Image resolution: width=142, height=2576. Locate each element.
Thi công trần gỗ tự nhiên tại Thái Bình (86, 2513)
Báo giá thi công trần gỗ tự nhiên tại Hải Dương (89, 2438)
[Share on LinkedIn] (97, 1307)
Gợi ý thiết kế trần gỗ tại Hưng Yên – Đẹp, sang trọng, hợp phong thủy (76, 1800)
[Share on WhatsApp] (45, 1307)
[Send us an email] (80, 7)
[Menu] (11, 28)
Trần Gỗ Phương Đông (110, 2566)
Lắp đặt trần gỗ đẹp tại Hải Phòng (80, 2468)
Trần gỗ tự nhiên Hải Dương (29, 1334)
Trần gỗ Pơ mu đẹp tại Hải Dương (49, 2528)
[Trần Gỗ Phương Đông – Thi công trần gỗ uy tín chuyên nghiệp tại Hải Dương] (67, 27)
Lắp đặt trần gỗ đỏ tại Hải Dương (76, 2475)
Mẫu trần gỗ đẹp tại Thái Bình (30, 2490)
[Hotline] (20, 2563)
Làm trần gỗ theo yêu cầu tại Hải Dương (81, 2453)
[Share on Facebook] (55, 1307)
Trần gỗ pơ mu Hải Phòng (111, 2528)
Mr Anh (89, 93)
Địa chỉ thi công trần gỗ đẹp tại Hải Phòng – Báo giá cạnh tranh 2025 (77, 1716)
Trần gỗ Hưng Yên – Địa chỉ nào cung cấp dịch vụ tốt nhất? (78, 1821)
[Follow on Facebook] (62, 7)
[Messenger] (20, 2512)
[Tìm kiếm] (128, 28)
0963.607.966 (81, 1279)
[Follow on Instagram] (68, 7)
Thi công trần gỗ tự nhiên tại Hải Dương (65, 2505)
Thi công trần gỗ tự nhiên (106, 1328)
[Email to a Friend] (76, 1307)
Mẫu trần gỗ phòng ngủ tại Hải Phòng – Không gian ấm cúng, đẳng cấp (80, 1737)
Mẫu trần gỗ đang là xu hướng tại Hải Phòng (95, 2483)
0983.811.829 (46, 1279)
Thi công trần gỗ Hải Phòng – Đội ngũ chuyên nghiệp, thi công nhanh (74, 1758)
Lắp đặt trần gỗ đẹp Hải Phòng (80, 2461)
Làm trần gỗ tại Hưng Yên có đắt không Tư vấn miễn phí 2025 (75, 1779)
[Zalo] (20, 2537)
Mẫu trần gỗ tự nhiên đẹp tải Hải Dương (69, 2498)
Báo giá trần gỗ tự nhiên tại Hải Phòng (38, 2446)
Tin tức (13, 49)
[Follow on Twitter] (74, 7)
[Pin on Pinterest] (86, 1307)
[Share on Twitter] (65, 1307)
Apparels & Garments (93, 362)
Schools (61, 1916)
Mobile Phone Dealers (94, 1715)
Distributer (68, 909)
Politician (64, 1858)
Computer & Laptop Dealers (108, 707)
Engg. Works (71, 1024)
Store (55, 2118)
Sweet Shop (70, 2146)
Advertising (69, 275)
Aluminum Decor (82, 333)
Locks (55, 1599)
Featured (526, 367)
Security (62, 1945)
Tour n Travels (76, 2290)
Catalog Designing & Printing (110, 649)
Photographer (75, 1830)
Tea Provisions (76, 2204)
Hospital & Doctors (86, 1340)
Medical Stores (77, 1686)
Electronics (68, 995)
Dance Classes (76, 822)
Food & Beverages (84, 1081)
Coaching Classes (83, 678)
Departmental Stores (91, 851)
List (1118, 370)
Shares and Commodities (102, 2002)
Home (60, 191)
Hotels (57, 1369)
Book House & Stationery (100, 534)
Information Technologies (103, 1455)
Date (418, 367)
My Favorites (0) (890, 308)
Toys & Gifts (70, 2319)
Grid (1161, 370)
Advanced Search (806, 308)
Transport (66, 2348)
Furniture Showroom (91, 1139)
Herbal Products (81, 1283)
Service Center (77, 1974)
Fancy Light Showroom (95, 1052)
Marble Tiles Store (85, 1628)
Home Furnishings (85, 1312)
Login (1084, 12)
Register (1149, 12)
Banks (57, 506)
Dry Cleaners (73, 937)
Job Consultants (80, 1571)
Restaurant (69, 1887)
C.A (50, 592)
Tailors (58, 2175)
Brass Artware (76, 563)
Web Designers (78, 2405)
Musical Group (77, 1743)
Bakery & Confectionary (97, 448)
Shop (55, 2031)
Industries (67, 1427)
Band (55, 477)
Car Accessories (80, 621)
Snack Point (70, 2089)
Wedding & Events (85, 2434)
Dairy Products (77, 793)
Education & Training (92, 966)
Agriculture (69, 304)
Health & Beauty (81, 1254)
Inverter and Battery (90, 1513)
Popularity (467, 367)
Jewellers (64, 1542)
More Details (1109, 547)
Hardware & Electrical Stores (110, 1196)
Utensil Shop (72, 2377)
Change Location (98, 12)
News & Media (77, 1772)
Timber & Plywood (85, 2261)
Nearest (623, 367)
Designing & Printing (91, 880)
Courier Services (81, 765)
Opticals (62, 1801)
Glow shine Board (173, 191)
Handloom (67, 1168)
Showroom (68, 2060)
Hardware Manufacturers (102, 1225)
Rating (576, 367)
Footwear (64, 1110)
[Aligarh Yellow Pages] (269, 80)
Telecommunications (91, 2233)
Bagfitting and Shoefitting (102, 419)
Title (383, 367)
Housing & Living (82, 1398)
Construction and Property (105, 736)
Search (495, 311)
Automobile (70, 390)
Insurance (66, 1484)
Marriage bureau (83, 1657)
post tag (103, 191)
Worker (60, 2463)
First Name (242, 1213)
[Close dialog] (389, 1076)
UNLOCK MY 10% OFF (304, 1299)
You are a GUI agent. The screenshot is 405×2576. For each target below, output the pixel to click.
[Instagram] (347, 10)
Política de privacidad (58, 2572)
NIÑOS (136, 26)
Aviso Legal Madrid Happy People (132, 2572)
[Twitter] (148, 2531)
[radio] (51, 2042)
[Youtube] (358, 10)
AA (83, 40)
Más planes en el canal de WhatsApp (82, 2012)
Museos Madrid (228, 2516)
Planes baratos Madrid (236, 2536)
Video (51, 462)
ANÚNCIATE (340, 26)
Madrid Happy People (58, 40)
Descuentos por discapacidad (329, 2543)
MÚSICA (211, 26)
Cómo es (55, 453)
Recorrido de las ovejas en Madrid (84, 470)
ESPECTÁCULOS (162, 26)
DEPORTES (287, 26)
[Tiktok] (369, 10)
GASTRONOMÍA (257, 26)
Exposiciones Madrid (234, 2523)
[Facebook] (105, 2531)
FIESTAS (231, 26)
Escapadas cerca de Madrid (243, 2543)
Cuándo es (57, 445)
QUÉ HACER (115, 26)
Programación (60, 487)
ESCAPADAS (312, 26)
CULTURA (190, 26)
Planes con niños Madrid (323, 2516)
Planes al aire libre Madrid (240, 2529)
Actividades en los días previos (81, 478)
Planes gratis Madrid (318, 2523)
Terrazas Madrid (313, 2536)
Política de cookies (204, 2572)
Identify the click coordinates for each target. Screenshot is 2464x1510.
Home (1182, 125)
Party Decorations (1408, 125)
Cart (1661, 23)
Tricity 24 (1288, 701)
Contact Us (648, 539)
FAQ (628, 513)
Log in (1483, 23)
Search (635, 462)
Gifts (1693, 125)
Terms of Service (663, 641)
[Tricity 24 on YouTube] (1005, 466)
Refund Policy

--

**EXERCISE DETAILS**
The answer must be an exact transcription of every record above.

**RESPONSE TO THE TASK**
Image resolution: width=142, height=2576. Locate each element.
Thi công trần gỗ tự nhiên tại Thái Bình (86, 2513)
Báo giá thi công trần gỗ tự nhiên tại Hải Dương (89, 2438)
[Share on LinkedIn] (97, 1307)
Gợi ý thiết kế trần gỗ tại Hưng Yên – Đẹp, sang trọng, hợp phong thủy (76, 1800)
[Share on WhatsApp] (45, 1307)
[Send us an email] (80, 7)
[Menu] (11, 28)
Trần Gỗ Phương Đông (110, 2566)
Lắp đặt trần gỗ đẹp tại Hải Phòng (80, 2468)
Trần gỗ tự nhiên Hải Dương (29, 1334)
Trần gỗ Pơ mu đẹp tại Hải Dương (49, 2528)
[Trần Gỗ Phương Đông – Thi công trần gỗ uy tín chuyên nghiệp tại Hải Dương] (67, 27)
Lắp đặt trần gỗ đỏ tại Hải Dương (76, 2475)
Mẫu trần gỗ đẹp tại Thái Bình (30, 2490)
[Hotline] (20, 2563)
Làm trần gỗ theo yêu cầu tại Hải Dương (81, 2453)
[Share on Facebook] (55, 1307)
Trần gỗ pơ mu Hải Phòng (111, 2528)
Mr Anh (89, 93)
Địa chỉ thi công trần gỗ đẹp tại Hải Phòng – Báo giá cạnh tranh 2025 (77, 1716)
Trần gỗ Hưng Yên – Địa chỉ nào cung cấp dịch vụ tốt nhất? (78, 1821)
[Follow on Facebook] (62, 7)
[Messenger] (20, 2512)
[Tìm kiếm] (128, 28)
0963.607.966 (81, 1279)
[Follow on Instagram] (68, 7)
Thi công trần gỗ tự nhiên tại Hải Dương (65, 2505)
Thi công trần gỗ tự nhiên (106, 1328)
[Email to a Friend] (76, 1307)
Mẫu trần gỗ phòng ngủ tại Hải Phòng – Không gian ấm cúng, đẳng cấp (80, 1737)
Mẫu trần gỗ đang là xu hướng tại Hải Phòng (95, 2483)
0983.811.829 (46, 1279)
Thi công trần gỗ Hải Phòng – Đội ngũ chuyên nghiệp, thi công nhanh (74, 1758)
Lắp đặt trần gỗ đẹp Hải Phòng (80, 2461)
Làm trần gỗ tại Hưng Yên có đắt không Tư vấn miễn phí 2025 (75, 1779)
[Zalo] (20, 2537)
Mẫu trần gỗ tự nhiên đẹp tải Hải Dương (69, 2498)
Báo giá trần gỗ tự nhiên tại Hải Phòng (38, 2446)
Tin tức (13, 49)
[Follow on Twitter] (74, 7)
[Pin on Pinterest] (86, 1307)
[Share on Twitter] (65, 1307)
Apparels & Garments (93, 362)
Schools (61, 1916)
Mobile Phone Dealers (94, 1715)
Distributer (68, 909)
Politician (64, 1858)
Computer & Laptop Dealers (108, 707)
Engg. Works (71, 1024)
Store (55, 2118)
Sweet Shop (70, 2146)
Advertising (69, 275)
Aluminum Decor (82, 333)
Locks (55, 1599)
Featured (526, 367)
Security (62, 1945)
Tour n Travels (76, 2290)
Catalog Designing & Printing (110, 649)
Photographer (75, 1830)
Tea Provisions (76, 2204)
Hospital & Doctors (86, 1340)
Medical Stores (77, 1686)
Electronics (68, 995)
Dance Classes (76, 822)
Food & Beverages (84, 1081)
Coaching Classes (83, 678)
Departmental Stores (91, 851)
List (1118, 370)
Shares and Commodities (102, 2002)
Home (60, 191)
Hotels (57, 1369)
Book House & Stationery (100, 534)
Information Technologies (103, 1455)
Date (418, 367)
My Favorites (0) (890, 308)
Toys & Gifts (70, 2319)
Grid (1161, 370)
Advanced Search (806, 308)
Transport (66, 2348)
Furniture Showroom (91, 1139)
Herbal Products (81, 1283)
Service Center (77, 1974)
Fancy Light Showroom (95, 1052)
Marble Tiles Store (85, 1628)
Home Furnishings (85, 1312)
Login (1084, 12)
Register (1149, 12)
Banks (57, 506)
Dry Cleaners (73, 937)
Job Consultants (80, 1571)
Restaurant (69, 1887)
C.A (50, 592)
Tailors (58, 2175)
Brass Artware (76, 563)
Web Designers (78, 2405)
Musical Group (77, 1743)
Bakery & Confectionary (97, 448)
Shop (55, 2031)
Industries (67, 1427)
Band (55, 477)
Car Accessories (80, 621)
Snack Point (70, 2089)
Wedding & Events (85, 2434)
Dairy Products (77, 793)
Education & Training (92, 966)
Agriculture (69, 304)
Health & Beauty (81, 1254)
Inverter and Battery (90, 1513)
Popularity (467, 367)
Jewellers (64, 1542)
More Details (1109, 547)
Hardware & Electrical Stores (110, 1196)
Utensil Shop (72, 2377)
Change Location (98, 12)
News & Media (77, 1772)
Timber & Plywood (85, 2261)
Nearest (623, 367)
Designing & Printing (91, 880)
Courier Services (81, 765)
Opticals (62, 1801)
Glow shine Board (173, 191)
Handloom (67, 1168)
Showroom (68, 2060)
Hardware Manufacturers (102, 1225)
Rating (576, 367)
Footwear (64, 1110)
[Aligarh Yellow Pages] (269, 80)
Telecommunications (91, 2233)
Bagfitting and Shoefitting (102, 419)
Title (383, 367)
Housing & Living (82, 1398)
Construction and Property (105, 736)
Search (495, 311)
Automobile (70, 390)
Insurance (66, 1484)
Marriage bureau (83, 1657)
post tag (103, 191)
Worker (60, 2463)
First Name (242, 1213)
[Close dialog] (389, 1076)
UNLOCK MY 10% OFF (304, 1299)
You are a GUI agent. The screenshot is 405×2576. For each target below, output the pixel to click.
[Instagram] (347, 10)
Política de privacidad (58, 2572)
NIÑOS (136, 26)
Aviso Legal Madrid Happy People (132, 2572)
[Twitter] (148, 2531)
[radio] (51, 2042)
[Youtube] (358, 10)
AA (83, 40)
Más planes en el canal de WhatsApp (82, 2012)
Museos Madrid (228, 2516)
Planes baratos Madrid (236, 2536)
Video (51, 462)
ANÚNCIATE (340, 26)
Madrid Happy People (58, 40)
Descuentos por discapacidad (329, 2543)
MÚSICA (211, 26)
Cómo es (55, 453)
Recorrido de las ovejas en Madrid (84, 470)
ESPECTÁCULOS (162, 26)
DEPORTES (287, 26)
[Tiktok] (369, 10)
GASTRONOMÍA (257, 26)
Exposiciones Madrid (234, 2523)
[Facebook] (105, 2531)
FIESTAS (231, 26)
Escapadas cerca de Madrid (243, 2543)
Cuándo es (57, 445)
QUÉ HACER (115, 26)
Programación (60, 487)
ESCAPADAS (312, 26)
CULTURA (190, 26)
Planes con niños Madrid (323, 2516)
Planes al aire libre Madrid (240, 2529)
Actividades en los días previos (81, 478)
Planes gratis Madrid (318, 2523)
Terrazas Madrid (313, 2536)
Política de cookies (204, 2572)
Identify the click coordinates for each target. Screenshot is 2464x1510.
Home (1182, 125)
Party Decorations (1408, 125)
Cart (1661, 23)
Tricity 24 (1288, 701)
Contact Us (648, 539)
FAQ (628, 513)
Log in (1483, 23)
Search (635, 462)
Gifts (1693, 125)
Terms of Service (663, 641)
[Tricity 24 on YouTube] (1005, 466)
Refund Policy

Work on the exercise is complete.